Heaven knows that I have my ups and downs dispositionally—no way that could even be in question. But on a fundamental level, much of the time I'm OK. Not unfeeling (I feel plenty, all the time) or unaffected, but OK—my feelings often just don't affect my ability to be OK. I could speculate on why that's the case, but it's tough to explain and may be tougher to understand.
But that's not how I read others much of the time. Instead, it feels like they need or want something in order to be OK, and I want them to just go ahead and be OK. I don't mean to be dismissive of feelings; in fact, I'm terribly respectful of them in that I don't even understand why they should be changed and replaced by other feelings so urgently—feel what you feel and be OK with that. But others don't seem to work that way, either by nature or by choice, and I get more and more lost when I try to relate.
The ante is upped when I feel their want or need turned on me—it scares me on some level. I'm sure there's plenty of laziness, selfishness, faithlessness, and outright sin in my response. I'm afraid of getting used up or drained dry in someone's attempt to be (possibly momentarily) OK. Since I don't understand why they can't just be OK, I don't know what or how much I can give toward that want or need. Not giving is selfish and cold; giving is throwing myself into a relational freefall. Where's the bottom? When will you be OK?

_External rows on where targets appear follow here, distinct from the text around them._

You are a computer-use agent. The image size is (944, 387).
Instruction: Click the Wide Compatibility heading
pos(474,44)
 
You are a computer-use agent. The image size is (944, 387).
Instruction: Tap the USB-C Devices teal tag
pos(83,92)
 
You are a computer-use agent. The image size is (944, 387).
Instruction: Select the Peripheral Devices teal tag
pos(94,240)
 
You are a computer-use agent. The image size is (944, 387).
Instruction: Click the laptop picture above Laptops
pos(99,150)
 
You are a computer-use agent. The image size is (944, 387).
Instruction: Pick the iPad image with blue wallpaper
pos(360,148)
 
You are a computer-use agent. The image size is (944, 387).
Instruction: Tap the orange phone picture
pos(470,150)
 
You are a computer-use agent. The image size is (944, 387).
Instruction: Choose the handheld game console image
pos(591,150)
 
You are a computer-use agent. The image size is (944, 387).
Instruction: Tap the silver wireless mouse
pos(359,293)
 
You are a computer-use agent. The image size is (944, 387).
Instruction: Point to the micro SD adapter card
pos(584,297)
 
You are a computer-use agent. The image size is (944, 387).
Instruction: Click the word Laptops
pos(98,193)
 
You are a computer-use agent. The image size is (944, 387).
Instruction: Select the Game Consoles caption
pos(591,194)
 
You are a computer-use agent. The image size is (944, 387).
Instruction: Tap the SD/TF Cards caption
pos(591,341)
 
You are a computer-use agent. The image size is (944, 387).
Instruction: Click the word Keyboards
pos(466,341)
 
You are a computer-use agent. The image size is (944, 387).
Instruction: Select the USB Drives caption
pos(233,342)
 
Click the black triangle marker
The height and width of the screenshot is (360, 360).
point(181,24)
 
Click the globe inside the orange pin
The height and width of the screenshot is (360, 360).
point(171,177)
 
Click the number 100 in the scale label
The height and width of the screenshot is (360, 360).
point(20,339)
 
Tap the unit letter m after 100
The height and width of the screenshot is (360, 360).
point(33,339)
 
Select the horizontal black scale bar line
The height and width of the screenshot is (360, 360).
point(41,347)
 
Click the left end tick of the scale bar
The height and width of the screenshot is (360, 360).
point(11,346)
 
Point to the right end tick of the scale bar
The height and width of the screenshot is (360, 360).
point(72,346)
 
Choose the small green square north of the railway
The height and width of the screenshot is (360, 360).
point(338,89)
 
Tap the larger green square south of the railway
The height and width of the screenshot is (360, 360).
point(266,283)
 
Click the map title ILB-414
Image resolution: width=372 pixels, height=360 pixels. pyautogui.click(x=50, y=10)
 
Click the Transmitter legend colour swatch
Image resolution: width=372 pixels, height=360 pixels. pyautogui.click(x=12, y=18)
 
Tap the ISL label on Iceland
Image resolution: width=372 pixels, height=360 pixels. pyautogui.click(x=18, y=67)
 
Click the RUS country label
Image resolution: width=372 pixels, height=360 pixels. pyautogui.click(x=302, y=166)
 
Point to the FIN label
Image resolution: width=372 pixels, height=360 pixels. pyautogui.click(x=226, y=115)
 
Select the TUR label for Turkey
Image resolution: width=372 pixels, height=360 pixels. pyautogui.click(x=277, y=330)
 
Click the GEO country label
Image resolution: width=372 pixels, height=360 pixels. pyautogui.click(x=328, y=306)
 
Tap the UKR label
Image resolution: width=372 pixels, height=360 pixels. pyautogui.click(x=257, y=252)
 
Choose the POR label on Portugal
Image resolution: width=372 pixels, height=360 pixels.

As I get older, I get more skittish on even simpler wants and needs. Faced with some of the smallest desires from others, I'm immediately afraid of being consumed. I love focus and mission and purpose, because then I know what we're shooting for and when we'll be done. I can deal with and even enjoy being depended upon for something, but just being generally depended on scares the bejeezus out of me. I don't want to be a dependency—I don't even understand how that would work or what would ever be enough. For me, that's the equivalent of signing a blank check or the back page of an unread contract.
The disconnect has potentially monstrous repercussions—in how I view culture and politics, in my career, in my friendships, with my family, in my marriage, and in my relationship with God. No man is an island, but this man is afraid he's doing a truly rotten job of connecting with anyone else.